No dude, TBG is ideal...


----------



## james325 (Jul 21, 2015)

Thank you very much for the help and infomation. I think I've got a couple more days wait for the postman!

Really looking forward to this, My wife tells my I should know better at 37! lol

Thanks again

James


----------



## TheShooter (Jul 21, 2015)

james325 said:


> Thanks. That's set my mind at rest.
> I've found some 8mm steel balls in the workshop.. how do I work out the band length req?
> 
> James


Hi Dear

Please check this video and adjust your draw length accordingly, i hope it will solve your problem.


----------



## calinb (Apr 4, 2015)

You ordered exactly the right flatband set for a Rambone, if you want to take aimed shots using 10 mm or 12 mm steel balls at 10 meters. I predict that you'll find those bands will almost certainly provide dead-on sighting using a cheek or mouth corner anchor point. Aiming works very well with the side shooter ("gangster") style of shooting (using the upper fork tip and the line of the bands as a "crosshair" for aiming). You'll probably need closer to only 4x elongation factor than 5x to be dead-on at 10 meters, resulting in excellent band life (perhaps several hundred shots or more). Bill Hays of PredatorPro.com calls this aiming style the "one line aiming system" in his instructional videos.

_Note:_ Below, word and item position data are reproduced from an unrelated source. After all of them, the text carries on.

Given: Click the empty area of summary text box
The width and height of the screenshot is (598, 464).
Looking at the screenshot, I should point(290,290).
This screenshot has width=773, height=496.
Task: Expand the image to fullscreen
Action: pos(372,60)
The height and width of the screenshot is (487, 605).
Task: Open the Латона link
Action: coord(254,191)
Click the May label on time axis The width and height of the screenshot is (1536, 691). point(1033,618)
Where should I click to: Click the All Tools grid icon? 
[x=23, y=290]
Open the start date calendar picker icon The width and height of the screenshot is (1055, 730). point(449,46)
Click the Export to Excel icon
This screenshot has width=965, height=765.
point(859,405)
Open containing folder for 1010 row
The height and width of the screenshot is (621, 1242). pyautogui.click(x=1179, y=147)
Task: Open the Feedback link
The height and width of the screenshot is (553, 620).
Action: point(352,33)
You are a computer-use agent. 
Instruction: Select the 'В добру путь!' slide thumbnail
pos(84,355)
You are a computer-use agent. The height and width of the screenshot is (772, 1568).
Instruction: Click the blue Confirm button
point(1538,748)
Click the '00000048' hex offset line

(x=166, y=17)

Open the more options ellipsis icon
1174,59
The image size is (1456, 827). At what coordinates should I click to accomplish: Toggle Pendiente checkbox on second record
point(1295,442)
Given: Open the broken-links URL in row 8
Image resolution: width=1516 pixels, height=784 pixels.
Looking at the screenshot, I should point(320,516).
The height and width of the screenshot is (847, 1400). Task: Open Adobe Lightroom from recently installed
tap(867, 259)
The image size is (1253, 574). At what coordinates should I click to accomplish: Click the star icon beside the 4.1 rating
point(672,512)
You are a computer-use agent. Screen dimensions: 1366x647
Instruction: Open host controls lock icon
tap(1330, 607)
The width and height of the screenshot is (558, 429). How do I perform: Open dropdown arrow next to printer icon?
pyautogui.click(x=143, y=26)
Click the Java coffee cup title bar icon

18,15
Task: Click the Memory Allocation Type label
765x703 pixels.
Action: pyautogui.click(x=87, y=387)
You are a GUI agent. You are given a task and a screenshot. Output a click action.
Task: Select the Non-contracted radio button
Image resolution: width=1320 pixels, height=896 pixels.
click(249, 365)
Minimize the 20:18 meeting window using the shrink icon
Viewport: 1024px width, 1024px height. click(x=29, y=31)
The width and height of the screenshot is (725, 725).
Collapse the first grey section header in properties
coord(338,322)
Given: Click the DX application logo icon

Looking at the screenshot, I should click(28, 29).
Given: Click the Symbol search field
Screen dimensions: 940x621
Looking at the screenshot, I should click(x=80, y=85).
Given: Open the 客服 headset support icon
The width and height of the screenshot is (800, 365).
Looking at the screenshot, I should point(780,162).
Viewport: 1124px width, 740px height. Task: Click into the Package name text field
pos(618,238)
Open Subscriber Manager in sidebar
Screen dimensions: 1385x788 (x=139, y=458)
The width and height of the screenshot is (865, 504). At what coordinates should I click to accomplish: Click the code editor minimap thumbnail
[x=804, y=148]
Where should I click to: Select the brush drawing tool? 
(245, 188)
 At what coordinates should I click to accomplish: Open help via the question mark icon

I recommend that you watch his entire one-hour long video, which is linked as the first video on this page:

http://pocketpredator.com/four.html

Keep the bands a touch on the long side so you can retie the bands at slightly different lengths on your forks, as desired, and experiment in the 4x to 5x range. Then you'll find out exactly what is dead-on for you and your style, if you pursue an aimed style of shooting.

On the other hand, if you decide to not aim and develop an "instinctive" shooting style, then just decide how you wish to balance the compromises between draw effort, power, and band life and choose your elongation factor that way (400% to 500% still being the recommended range).

Either way, you selected an excellent band set for a beginner and welcome to the sport!


----------



## mopper (Nov 17, 2012)

What calinb said, 8mm is way too small for straight cut 2,2cm TBG. You will get handslaps that will leave your finger burning for an hour. 10mm would be minimum IMHO. I also used single 2cm TBG straight for 16mm marbles, works quite nicely. But I prefer tapered bands, they feel so much nicer when you draw them out that the longer bandlife of the straights is just not worth it to me.


----------



## james325 (Jul 21, 2015)

Ok. Thanks. I will order some 10 and 12mm ammo.


----------